*Requirement:*
Reproduce the lines verbatim, beginning with the line containing "You are a computer-use" and continuing through the line containing "tap(1279, 149)".

*Listed entries:*
____________________

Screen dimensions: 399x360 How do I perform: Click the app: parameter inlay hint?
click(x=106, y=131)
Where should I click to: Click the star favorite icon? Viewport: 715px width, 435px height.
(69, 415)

____________________

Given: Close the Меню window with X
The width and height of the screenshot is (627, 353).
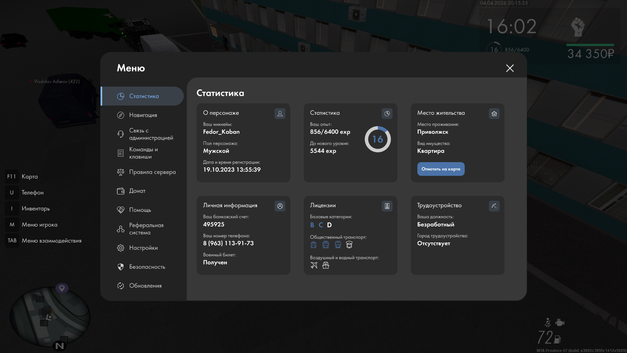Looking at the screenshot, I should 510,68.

____________________

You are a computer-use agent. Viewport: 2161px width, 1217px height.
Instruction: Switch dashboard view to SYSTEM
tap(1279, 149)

____________________

*Task response:*
You are a computer-use agent. Viewport: 2161px width, 1217px height.
Instruction: Switch dashboard view to SYSTEM
tap(1279, 149)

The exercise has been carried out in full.